Addressing the sources of this unintentional discrimination and remedying the corresponding deficiencies in the law will be difficult technically, difficult legally, and difficult politically. There are a number of practical limits to what can be accomplished computationally. For example, when discrimination occurs because the data being mined is itself a result of past intentional discrimination, there is frequently no obvious method to adjust historical data to rid it of this taint. Corrective measures that alter the results of the data mining after it is complete would tread on legally and politically disputed terrain. These challenges for reform throw into stark relief the tension between the two major theories underlying antidiscrimination law: anticlassification and antisubordination. Finding a solution to big data’s disparate impact will require more than best efforts to stamp out prejudice and bias; it will require a wholesale reexamination of the meanings of “discrimination” and “fairness.”

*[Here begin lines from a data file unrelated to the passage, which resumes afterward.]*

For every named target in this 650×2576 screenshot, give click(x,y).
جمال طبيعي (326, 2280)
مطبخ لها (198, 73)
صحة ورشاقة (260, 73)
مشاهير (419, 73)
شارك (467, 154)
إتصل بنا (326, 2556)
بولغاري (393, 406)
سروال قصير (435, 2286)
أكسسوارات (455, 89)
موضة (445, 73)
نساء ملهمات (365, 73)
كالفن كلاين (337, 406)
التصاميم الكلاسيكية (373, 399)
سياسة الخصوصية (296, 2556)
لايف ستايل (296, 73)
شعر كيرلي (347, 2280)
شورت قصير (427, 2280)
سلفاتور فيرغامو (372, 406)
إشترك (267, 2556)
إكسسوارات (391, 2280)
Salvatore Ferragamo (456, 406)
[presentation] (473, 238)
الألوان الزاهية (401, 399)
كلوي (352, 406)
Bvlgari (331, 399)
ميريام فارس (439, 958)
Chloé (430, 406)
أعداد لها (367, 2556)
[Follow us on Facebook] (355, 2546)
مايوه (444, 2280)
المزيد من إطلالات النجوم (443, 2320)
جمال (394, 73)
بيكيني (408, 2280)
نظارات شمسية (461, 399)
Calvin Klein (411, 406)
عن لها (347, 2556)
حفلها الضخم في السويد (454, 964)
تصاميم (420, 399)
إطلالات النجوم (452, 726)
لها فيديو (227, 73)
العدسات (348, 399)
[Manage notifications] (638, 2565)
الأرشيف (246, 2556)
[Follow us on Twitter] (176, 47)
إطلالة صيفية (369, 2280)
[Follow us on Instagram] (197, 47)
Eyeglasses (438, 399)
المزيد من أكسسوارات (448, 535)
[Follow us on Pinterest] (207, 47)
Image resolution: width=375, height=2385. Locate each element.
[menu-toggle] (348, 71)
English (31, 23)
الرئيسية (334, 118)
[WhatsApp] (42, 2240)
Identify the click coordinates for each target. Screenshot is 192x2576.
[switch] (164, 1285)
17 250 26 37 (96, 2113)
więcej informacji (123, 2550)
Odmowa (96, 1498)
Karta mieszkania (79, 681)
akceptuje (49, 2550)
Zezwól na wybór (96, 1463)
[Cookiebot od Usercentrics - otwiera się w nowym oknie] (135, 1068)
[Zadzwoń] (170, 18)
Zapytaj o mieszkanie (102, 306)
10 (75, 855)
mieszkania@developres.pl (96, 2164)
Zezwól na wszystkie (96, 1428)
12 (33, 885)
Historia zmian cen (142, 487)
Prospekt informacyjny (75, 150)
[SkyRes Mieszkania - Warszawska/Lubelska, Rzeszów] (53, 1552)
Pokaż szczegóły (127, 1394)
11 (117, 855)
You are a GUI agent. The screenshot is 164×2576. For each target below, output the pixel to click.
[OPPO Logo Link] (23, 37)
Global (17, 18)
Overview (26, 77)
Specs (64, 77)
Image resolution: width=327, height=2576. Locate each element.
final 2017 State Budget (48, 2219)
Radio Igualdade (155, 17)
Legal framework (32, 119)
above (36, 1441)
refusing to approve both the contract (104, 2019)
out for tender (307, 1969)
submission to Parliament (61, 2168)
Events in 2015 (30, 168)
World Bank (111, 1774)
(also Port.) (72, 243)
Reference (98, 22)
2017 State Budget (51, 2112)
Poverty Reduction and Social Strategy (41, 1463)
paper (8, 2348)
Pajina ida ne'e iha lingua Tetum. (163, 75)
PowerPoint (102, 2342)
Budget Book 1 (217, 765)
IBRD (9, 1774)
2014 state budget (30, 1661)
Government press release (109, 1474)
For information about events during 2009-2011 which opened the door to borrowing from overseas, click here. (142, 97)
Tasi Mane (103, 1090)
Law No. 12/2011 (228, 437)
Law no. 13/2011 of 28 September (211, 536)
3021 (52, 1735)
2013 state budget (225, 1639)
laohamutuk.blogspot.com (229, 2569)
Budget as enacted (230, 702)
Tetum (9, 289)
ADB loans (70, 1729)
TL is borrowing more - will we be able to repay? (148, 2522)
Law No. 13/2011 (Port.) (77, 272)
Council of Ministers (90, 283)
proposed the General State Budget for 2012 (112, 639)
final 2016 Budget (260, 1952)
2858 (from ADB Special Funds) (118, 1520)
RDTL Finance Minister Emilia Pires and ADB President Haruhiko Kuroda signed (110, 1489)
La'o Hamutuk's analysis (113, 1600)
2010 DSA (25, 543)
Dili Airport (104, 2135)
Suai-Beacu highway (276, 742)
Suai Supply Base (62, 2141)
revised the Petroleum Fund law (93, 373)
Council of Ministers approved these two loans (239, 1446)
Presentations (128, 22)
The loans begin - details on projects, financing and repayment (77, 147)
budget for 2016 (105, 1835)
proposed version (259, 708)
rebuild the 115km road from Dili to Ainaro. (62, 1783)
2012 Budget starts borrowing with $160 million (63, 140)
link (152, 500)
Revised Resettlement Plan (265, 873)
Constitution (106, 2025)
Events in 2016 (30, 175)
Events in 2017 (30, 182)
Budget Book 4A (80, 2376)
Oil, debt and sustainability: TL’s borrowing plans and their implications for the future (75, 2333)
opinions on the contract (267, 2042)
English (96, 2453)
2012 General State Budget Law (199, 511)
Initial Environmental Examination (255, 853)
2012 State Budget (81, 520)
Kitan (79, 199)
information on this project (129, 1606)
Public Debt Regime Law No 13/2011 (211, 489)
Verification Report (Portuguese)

Contextual Expectations of Privacy

35 Cardozo L. Rev. 643 (2013)

Fourth Amendment search jurisprudence is nominally based on a “reasonable expectation of privacy,” but actual doctrine is disconnected from society’s conception of privacy. Courts rely on various binary distinctions: Is a piece of information secret or not? Was the observed conduct inside or outside? While often convenient, none of these binary distinctions can adequately capture the complicated range of ideas encompassed by “privacy.” Privacy theorists have begun to understand that a consideration of social context is essential to a full understanding of privacy. Helen Nissenbaum’s theory of contextual integrity, which characterizes a right to privacy as the preservation of expected information flows within a given social context, is one such theory. Grounded, as it is, in context-based normative expectations, the theory describes privacy violations as unexpected information flows within a context, and does a good job of explaining how people actually experience privacy.

This Article reexamines the meaning of the Fourth Amendment’s “reasonable expectation of privacy” using the theory of contextual integrity. Consider United States v. Miller, in which the police gained access to banking records without a warrant. The theory of contextual integrity shows that Miller was wrongly decided because diverting information meant purely for banking purposes to the police altered an information flow in a normatively inferior way. Courts also often demonstrate contextual thinking below the surface, but get confused because the binaries prevalent in the doctrine hide important distinctions. For example, application of the binary third party doctrine in cases subsequent to Miller obscures important differences between banking and other settings. In two recent cases, United States v. Jones and Florida v. Jardines, the Supreme Court has seemed willing to consider new approaches to search, but they lacked a framework in which to discuss complicated privacy issues that defy binary description. In advocating a context-based search doctrine, this Article provides such a framework, while realigning a “reasonable expectation of privacy” with its meaning in society.

The Journalism Ratings Board: An Incentive-Based Approach to Cable News Accountability

44 U. Mich. J.L. Reform 467 (2011)

The American establishment media is in crisis. With newsmakers primarily driven by profit, sensationalism and partisanship shape news coverage at the expense of information necessary for effective self-government. Focused on cable news in particular, this Note proposes a Journalism Ratings Board to periodically rate news programs based on principles of good journalism. The Board will publish periodic reports and display the news programs’ ratings during the programs themselves, similar to parental guidelines for entertainment programs. In a political and legal climate hostile to command-and-control regulation, such an incentive-based approach will help cable news fulfill the democratic function of the press.